The issue here is that your thoughts represent your programming repeating itself incessantly, affirming itself, and mixed up in your programming is your vision problems. By stopping your thoughts, for even just a moment, you stop your programming, and from that perspective you can better see what is really going on with yourself when you try to see. When your mind is silent, you see yourself better. So everything you do you notice for what it is. So you establish yourself as breath and as your hands. This is important because what you think of as “who you are” is a personality all wrapped up as part of your programming and vision problems. You’re rebuilding your programming in order to have a functional visual system (it isn’t as hard as it sounds), so you have to step outside of it a little, devalue it, and in your firm grounding in your breath be willing to toss away a little bit what you thought of as “who you are” if it isn’t congruent to the way your visual system is supposed to work.
Drive Yourself
So let’s get going.
In your attempt to see in a more natural way that leads to good vision, you may ironically be actually practicing a more mechanical and unnatural way of using your eyes than ever before. Some material on the Bates method tells you to shift between details, or trace outlines. But be careful about following an outline of an object, as if you’re drawing it with your eyes as the pencil. That isn’t how people with good vision see.

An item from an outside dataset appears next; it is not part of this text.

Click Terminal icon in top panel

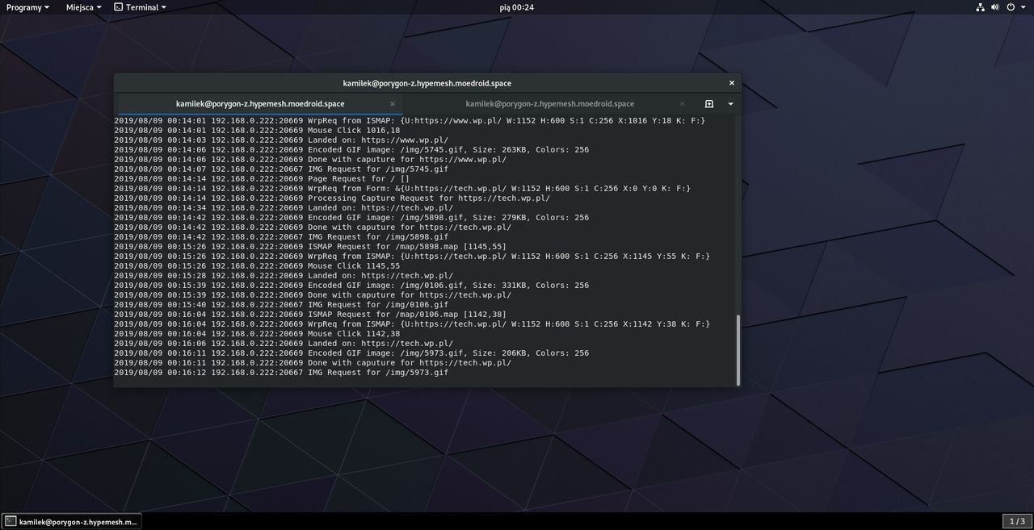(119, 7)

Remember that during this process you can spend time at things that do indirectly help your vision, such as palming, improving your back/neck posture, or conscious breathing. But when it comes to how to look at things, you don’t need to be practicing anything in your way of using your eyes that people with good vision don’t already do. And what they do is not hard. This process is really about backing up and understanding how simple seeing is supposed to be. You’ll beat yourself up when you finally realize that what you’ve been avoiding doing is the very key to seeing clearly.
We see lots of things to look at in the above photo. What’s the first thing you looked at? The house? Why? Maybe because at your first glance you decided it was the most significant thing there, or potentially the most interesting. The white color really stands out among the greens too. For our purposes it doesn’t matter why you looked at it. The thing to notice is the fact that your attention was drawn to it. And what’s something that people with good vision do. They look at what their attention is drawn to, or what is the most interesting thing at the moment.
I’m going over this in such small steps because blurry vision disorders are, in my opinion, caused by an attention disorder. You don’t spend enough time paying attention to what you’re looking at in the right way. To put it simplistically, I believe your eyes and your brain’s visual center aren’t working in unison, and your eyes can’t work well without your brain. And your own will has to be the starting point. You need a sincere desire to see something and find out more about it and devote your attention to it, or you’re just uselessly going through the motions. Your brain has to get involved and get fired up and stay that way.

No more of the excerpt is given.